■ Выбранный отрывок ■
Русь и кочевники — страница 86 из 92

Однако в историографии второй половины XIX в. личность великого князя Ивана III как бы «раздвоилась»: признавая его заслуги в качестве государственного деятеля и дипломата, некоторые историки начали отказывать Ивану III в качествах полководца.

Уничижающую критику великого князя Ивана III давал в книге «Русская история в жизнеописаниях ее главнейших деятелей» Н.И. Костомаров. Иван III «по природе не был храбр»; к месту сбора войска в Коломну выехал будто бы только по настоянию матери и духовенства, «но там окружили его такие же трусы, каким он был сам», и великий князь «поддался их убеждениям, которые сходились с теми ощущениями страха, какие испытывал он сам», и вернулся в Москву. Только боязнь «народного возмущения» якобы вынудила Ивана III поехать на р. Угру. В Боровске «на него опять нашла боязнь», и он начал «вместо битвы просить милости у хана» и т. д.[637]

Военные историки XIX в., признавая заслуги Ивана III как государственного деятеля, полностью отказывали ему в качествах полководца. В обобщающем официальном сочинении «Русская военная сила. История развития военного дела от начала Руси до нашего времени» содержалась такая общая оценка Ивана III: «Иоанн III выказал замечательный государственный ум; но нельзя сказать о нем того же в отношении его военных предприятий, в которых не замечается проявление таланта… Действия всегда отличались медлительностью и нерешительностью… В походе же 1480 года против Ахмата он выказал даже трусость и, совершенно против своей воли, был принужден народом вернуться в армию, откуда он было уехал»[638].

К концу XIX в. в трудах некоторых историков Иван III уже представал этаким безликим историческим статистом, наделенным многими отрицательными чертами, вплоть до «черствого сердца» и личной трусости.

Но была и другая точка зрения на личность Ивана III. Серьезное и исторически прогрессивное осмысление этой проблемы связано с революционным направлением в русской историографии.

Декабрист Н.И. Тургенев писал: «Я вижу в царствовании Иоанна счастливую эпоху для независимости и внешнего величия России, благодетельную даже для России по причине уничтожения уделов», «Россия достала свою независимость… мы видим Россию важною, великою в отношении к Германии, Франции и другим государствам»[639]. Такая оценка тем более для нас важна, что, по справедливому замечанию Л.В. Черепнина, «для дворянских революционеров самодержавие всегда, на всех этапах его существования, было явлением отрицательным» и «в нарисованных ими портретах московских князей преобладали черные краски»[640].

■ Суть задания ■
Продолжите текст об оценках Ивана III в русской историографии, начав сразу после его последнего предложения. Листинг здесь никакой роли не играет.

■ Извлеченные данные ■

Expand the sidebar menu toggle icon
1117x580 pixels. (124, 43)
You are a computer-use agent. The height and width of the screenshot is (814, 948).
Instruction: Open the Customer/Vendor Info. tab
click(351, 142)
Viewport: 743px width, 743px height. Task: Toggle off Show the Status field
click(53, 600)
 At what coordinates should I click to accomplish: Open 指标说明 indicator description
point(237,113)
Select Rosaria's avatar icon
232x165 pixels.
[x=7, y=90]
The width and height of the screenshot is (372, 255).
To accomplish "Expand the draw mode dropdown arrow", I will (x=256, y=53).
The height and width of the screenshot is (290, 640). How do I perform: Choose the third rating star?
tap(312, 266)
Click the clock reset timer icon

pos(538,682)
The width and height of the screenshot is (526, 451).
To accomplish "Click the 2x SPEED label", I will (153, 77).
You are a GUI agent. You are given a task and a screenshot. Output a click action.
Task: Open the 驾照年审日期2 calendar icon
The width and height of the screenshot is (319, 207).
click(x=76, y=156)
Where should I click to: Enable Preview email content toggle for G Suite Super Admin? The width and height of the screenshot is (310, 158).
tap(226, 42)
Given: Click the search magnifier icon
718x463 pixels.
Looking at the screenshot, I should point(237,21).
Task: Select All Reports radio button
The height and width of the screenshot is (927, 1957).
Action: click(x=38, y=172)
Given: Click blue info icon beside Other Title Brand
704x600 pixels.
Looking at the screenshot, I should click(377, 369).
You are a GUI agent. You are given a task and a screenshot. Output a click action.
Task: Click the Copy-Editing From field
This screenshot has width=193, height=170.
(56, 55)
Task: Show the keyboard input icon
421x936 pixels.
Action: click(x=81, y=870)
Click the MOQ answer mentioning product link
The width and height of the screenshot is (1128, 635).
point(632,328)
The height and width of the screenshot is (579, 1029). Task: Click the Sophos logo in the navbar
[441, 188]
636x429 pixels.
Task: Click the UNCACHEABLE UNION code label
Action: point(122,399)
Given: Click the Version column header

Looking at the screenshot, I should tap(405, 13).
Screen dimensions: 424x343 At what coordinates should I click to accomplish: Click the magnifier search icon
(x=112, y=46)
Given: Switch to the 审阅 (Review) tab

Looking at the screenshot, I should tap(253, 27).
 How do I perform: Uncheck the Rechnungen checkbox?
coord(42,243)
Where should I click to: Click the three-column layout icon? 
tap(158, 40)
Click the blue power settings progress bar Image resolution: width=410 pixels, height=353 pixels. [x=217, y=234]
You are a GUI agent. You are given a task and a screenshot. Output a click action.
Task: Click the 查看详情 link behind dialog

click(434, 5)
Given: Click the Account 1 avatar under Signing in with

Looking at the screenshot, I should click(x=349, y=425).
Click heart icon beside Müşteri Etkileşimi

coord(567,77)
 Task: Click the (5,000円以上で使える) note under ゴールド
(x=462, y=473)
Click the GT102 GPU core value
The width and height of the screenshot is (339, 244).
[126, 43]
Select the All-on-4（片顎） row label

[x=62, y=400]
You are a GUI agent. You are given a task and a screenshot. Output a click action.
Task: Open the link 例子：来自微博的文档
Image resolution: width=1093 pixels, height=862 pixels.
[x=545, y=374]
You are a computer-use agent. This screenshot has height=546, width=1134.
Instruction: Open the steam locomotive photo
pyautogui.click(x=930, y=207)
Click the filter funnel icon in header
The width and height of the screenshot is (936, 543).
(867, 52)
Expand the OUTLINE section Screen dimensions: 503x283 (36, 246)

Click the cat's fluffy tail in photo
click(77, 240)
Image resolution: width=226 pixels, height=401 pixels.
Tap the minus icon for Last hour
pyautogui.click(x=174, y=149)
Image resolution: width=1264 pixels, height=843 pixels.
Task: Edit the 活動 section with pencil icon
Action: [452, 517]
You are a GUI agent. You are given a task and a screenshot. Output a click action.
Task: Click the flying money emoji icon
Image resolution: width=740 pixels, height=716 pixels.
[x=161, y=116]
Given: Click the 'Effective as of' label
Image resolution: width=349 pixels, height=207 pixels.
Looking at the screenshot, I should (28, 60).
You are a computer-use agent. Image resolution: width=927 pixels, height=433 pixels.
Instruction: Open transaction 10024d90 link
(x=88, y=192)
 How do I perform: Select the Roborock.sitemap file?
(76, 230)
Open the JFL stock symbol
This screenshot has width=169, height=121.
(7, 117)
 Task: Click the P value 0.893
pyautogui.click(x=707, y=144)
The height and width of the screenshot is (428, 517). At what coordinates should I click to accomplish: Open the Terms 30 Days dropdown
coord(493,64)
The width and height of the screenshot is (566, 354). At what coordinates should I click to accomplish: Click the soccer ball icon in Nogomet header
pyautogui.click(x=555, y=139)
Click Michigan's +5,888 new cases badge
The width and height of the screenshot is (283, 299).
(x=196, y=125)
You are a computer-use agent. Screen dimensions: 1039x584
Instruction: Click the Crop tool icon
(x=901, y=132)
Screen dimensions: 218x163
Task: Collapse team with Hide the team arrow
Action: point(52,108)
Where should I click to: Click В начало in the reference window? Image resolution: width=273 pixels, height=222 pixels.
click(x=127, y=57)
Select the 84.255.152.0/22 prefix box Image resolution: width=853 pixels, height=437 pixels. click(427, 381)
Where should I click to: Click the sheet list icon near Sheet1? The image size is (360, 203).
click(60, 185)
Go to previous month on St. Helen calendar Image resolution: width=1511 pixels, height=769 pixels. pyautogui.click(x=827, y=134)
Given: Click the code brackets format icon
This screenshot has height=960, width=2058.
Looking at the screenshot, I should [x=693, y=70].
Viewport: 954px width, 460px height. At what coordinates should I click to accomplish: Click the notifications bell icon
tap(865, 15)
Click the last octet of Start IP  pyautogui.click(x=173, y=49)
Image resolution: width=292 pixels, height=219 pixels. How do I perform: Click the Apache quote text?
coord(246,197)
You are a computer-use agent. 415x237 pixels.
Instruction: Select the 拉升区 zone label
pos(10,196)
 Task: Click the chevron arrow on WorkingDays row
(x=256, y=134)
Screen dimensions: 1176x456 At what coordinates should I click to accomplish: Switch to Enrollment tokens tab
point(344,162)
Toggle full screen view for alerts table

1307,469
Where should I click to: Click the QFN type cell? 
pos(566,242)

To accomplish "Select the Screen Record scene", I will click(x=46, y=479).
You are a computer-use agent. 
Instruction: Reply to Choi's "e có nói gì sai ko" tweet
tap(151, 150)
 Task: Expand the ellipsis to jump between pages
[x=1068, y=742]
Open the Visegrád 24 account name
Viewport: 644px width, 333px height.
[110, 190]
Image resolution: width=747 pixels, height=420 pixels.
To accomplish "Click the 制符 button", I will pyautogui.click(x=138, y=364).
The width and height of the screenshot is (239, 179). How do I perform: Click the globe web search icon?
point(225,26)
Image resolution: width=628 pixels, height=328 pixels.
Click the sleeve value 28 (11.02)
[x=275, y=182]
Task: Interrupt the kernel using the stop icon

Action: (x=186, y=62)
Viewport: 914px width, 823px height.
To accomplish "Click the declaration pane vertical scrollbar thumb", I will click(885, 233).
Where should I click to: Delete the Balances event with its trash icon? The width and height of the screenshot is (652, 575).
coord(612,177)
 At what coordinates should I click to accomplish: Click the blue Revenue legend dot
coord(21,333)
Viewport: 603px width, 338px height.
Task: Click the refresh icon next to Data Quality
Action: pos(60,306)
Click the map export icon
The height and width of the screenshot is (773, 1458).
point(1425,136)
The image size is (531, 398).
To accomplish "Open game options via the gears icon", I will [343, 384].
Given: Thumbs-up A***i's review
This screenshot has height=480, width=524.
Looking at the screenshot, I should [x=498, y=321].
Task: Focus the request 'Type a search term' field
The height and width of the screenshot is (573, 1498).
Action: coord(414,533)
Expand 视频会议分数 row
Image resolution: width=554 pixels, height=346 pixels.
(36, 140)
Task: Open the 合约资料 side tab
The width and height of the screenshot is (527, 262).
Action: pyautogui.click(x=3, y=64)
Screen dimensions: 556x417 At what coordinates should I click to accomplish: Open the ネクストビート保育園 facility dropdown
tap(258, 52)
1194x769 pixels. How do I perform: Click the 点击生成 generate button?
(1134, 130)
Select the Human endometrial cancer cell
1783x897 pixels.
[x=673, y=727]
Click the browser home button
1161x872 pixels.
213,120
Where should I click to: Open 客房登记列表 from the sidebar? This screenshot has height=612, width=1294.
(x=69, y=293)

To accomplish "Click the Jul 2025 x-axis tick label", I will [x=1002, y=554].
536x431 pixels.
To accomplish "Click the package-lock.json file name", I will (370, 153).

■ Результат ■
Весьма высоко оценивал Ивана III В.Г. Белинский, который считал его одним из выдающихся людей своего времени. В рецензии на сочинения И.И. Лажечникова (1839) великий критик писал: «Русская история есть неистощимый источник для романиста и драматика… Какие эпохи, какие лица! Да их стало бы нескольким Шекспирам и Вальтерам Скоттам… А характеры?.. Вот могучий Иоанн III, первый царь русский… Душа отдыхает и оживает, когда выходит на сцену этот могучий человек, с его гениальною мыслию, с железным характером, непреклонною волею… ум глубокий, характер железный, но все это в формах простых и грубых»[641].

Попытку позитивно оценить действия Ивана III в событиях 1480 г. предпринял в 1867 г. историк Г. Карпов, автор труда «История борьбы Московского государства с Польско-Литовским». Г. Карпов первым представил действия Ивана III в 1480 г. как определенную стратегическую линию, объясняя их военной целесообразностью, первым обратил внимание на «враждебный к Ивану III» характер летописных текстов, их тенденциозную окраску. В частности, он считал недостоверными летописные известия о вторичном возвращении Ивана III из войска в Москву, которые давали повод для обвинения его в нерешительности и трусости[642].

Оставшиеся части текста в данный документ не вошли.